This time of year, the simple act of driving to work requires contending with a lot of extra hazards. In addition to heavy snow, black ice, and white-out visibility, you also have to deal with severe cold—and its impact on your car’s functionality.

You may have equipped your car for winter by stowing warm blankets and chains in the trunk. You might have even switched to antifreeze windshield wiper fluid. But one thing many car owners fail to do is regularly check their tire pressure. This oversight can have a serious impact on driver safety.

Changing tire pressure

In the winter months, your tire pressure can change quickly and significantly. As temperatures drop, the air in your tires becomes denser—thereby deflating your tires. For every five degrees Celsius the outside temperature falls, your tires will lose around one pound of pressure.

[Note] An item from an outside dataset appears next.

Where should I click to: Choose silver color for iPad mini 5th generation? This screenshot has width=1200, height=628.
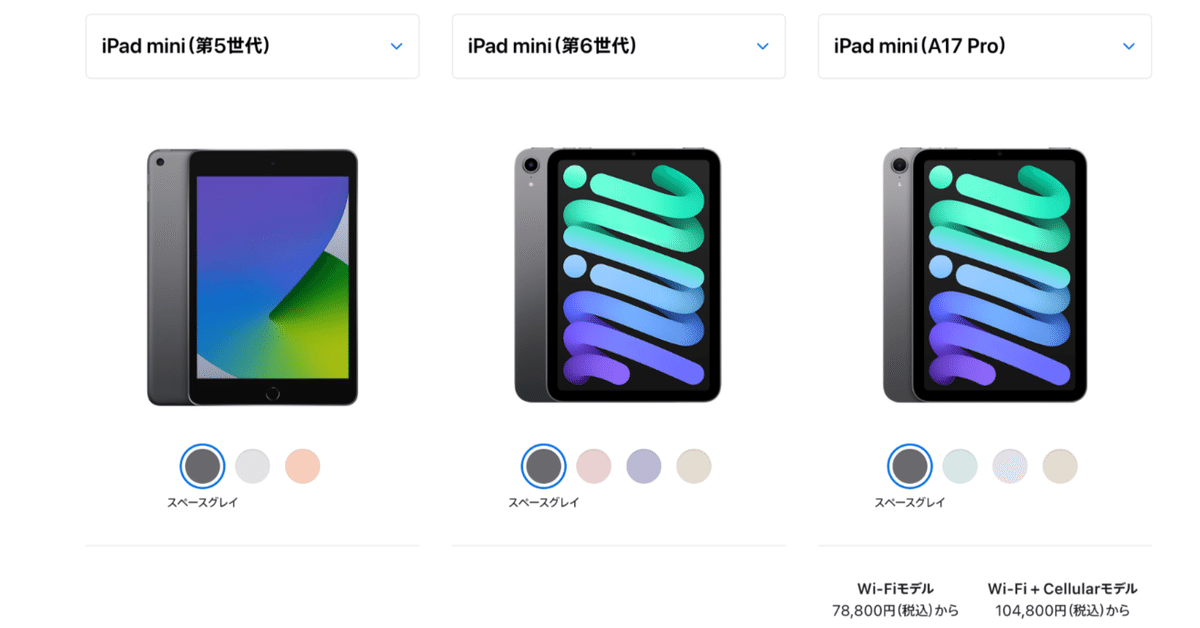point(252,466)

Identifying low tire pressure

Check to see whether your car is equipped with an automatic tire pressure sensor—which will notify you if your tire pressure drops to a dangerous level. Some cars are sold with such sensors. However, unlike in the United States, such sensors are not mandatory in Canada.

Therefore, if you’re not sure you have such a sensor installed in your car, it’s advisable to check your tire pressure every day during the winter months—as well as during any other period of high temperature fluctuation.

Why it matters

Driving on semi-inflated tires creates real safety hazards. When your tires have insufficient pressure, they do not ride evenly. Instead, the center of the tire tread bows inward—leaving the full weight of your vehicle on the edge of your tires. This naturally puts more wear and tear on your tires, but it also creates more immediate safety risks.

When the weight of your vehicle is dispersed unevenly, it creates balance issues. Your car will be far less stable executing a turn on such tires. In addition, when you brake on tires with this bowed in shape, any traction you would have normally gained from the center of the tire is gone. You also lose this added traction when attempting to navigate through icy or snowy roads. All of these factors create a recipe for disaster.

As noted above, it’s important to check your tire pressure every day during winter months. As soon as you notice it is low, take your car to a service station to add more air. Not only is driving on low-pressure tires a serious safety concern, if you get into an accident, insufficiently inflated tires could affect your insurance coverage.